Я пыталась вспомнить, каким было его возвращение. Я поехала на вокзал со своими родителями, его отцом и детьми. Он очень посмуглел в лице, похудел, был не похож на себя. Мы вновь зажили как раньше, жизнь становилась все сложнее. У меня было много домашних дел, а Микеле всегда щадил меня, никогда ни на что не жаловался. Поскольку он вернулся, я помню, что с чувством облегчения перевязала лентой его письма и положила в чемодан вместе с другими. Сейчас я испытываю странное ощущение, видя эту стопку: словно наши первые письма жениха и невесты писали два других человека, не те, кем мы были, когда он был в Африке, и уж точно не те, кто мы сейчас. Мы уже не пишем друг другу письма. Мы привыкли стыдиться наших любовных чувств, словно грехов; так что они мало-помалу и в самом деле стали грехами. И вообще, Микеле считает меня холодной, не особенно ласковой и сохранил привычку шутливо жалеть об этом при детях или друзьях. Вначале это причиняло мне дискомфорт, но в конце концов я привыкла отшучиваться. Был, впрочем, один эпизод, который мне, быть может, не стоило забывать. Это случилось много лет назад. Я тогда обычно подолгу задерживалась в детской по вечерам, чтобы Мирелла уснула: еще совсем маленькая, но уже своенравная, она взяла в привычку колотить по латунным прутьям своей кровати, если я не соглашалась посидеть с ней рядом. Микеле все время оставался один в гостиной, читал; и однажды вечером, когда я наконец вышла к нему, сделал мне резкое замечание. Я только вышла из комнаты, где заранее закрыла ставни, чтобы темнота приглашала детей ко сну; его упрек лег поверх моей сонной усталости и причинил мне боль.
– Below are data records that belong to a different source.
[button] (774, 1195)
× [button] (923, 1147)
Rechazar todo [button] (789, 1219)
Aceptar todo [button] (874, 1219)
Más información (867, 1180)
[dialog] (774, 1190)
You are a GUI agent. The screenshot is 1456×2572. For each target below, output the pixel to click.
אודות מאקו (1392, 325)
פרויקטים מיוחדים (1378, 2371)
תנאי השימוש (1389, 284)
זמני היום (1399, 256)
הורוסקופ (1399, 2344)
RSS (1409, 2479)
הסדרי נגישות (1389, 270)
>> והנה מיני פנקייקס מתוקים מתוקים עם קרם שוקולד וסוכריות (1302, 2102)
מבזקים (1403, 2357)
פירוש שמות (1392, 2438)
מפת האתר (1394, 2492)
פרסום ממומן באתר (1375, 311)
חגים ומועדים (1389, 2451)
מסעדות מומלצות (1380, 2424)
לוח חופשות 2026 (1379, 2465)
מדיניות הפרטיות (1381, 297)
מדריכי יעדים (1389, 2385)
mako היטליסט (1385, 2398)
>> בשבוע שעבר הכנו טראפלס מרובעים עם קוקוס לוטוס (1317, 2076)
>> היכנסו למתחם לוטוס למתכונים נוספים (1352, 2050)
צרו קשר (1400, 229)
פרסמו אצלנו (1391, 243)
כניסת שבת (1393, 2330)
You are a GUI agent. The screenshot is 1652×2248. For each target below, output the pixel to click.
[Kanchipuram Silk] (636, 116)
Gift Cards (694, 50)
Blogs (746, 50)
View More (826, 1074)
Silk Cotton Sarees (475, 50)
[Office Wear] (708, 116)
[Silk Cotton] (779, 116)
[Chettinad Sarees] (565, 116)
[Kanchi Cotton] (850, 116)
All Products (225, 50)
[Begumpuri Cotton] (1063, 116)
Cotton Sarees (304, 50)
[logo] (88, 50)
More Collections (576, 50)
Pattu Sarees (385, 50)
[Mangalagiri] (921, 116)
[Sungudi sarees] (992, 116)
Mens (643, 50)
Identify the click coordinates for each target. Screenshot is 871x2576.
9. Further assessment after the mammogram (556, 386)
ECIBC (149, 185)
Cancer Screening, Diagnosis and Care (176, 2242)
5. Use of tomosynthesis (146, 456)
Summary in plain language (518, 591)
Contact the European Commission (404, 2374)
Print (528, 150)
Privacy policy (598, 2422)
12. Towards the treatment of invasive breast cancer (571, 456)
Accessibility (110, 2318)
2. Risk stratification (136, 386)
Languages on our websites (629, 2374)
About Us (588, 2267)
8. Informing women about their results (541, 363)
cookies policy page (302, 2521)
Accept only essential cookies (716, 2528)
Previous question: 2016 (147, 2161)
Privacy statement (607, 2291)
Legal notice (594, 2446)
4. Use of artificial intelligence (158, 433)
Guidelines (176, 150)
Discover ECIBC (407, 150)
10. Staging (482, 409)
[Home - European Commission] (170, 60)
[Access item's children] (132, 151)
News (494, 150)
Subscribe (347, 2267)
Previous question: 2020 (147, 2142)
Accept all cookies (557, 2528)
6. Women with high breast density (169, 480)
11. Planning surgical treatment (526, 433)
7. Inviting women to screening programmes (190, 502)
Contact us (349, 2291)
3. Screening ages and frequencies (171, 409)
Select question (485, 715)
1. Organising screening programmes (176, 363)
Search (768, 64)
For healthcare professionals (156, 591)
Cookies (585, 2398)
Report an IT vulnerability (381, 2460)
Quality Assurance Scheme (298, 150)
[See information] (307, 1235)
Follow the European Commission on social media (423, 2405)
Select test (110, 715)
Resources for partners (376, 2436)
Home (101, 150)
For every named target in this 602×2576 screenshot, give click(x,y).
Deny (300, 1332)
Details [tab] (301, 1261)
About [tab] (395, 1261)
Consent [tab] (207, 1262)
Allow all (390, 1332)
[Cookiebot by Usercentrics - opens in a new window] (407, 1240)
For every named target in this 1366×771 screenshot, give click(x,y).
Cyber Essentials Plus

У меня, видимо, были очень истрепанные нервы: помню, что ответила я жестко, обвинив его в том, что не ценит мою любовь к нему, которую я демонстрировала, ухаживая за его детьми. Он ответил, что это не любовь, что я заблуждаюсь, сказал, что женился на мне, чтобы я была его спутницей, а не нянькой; эти слова обидели меня, и я разрыдалась. Увидев, что я плачу, Микеле нежно подошел ко мне, сжал в своих объятиях, успокоил. Он говорил: «Прости меня», и проводил рукой по лбу, словно желая снова стать самим собой. Это было до его отъезда в Африку, но я всегда четко помнила тот вечер, хотя вечно загоняла его в глубину своей памяти, как и письма в чемодане.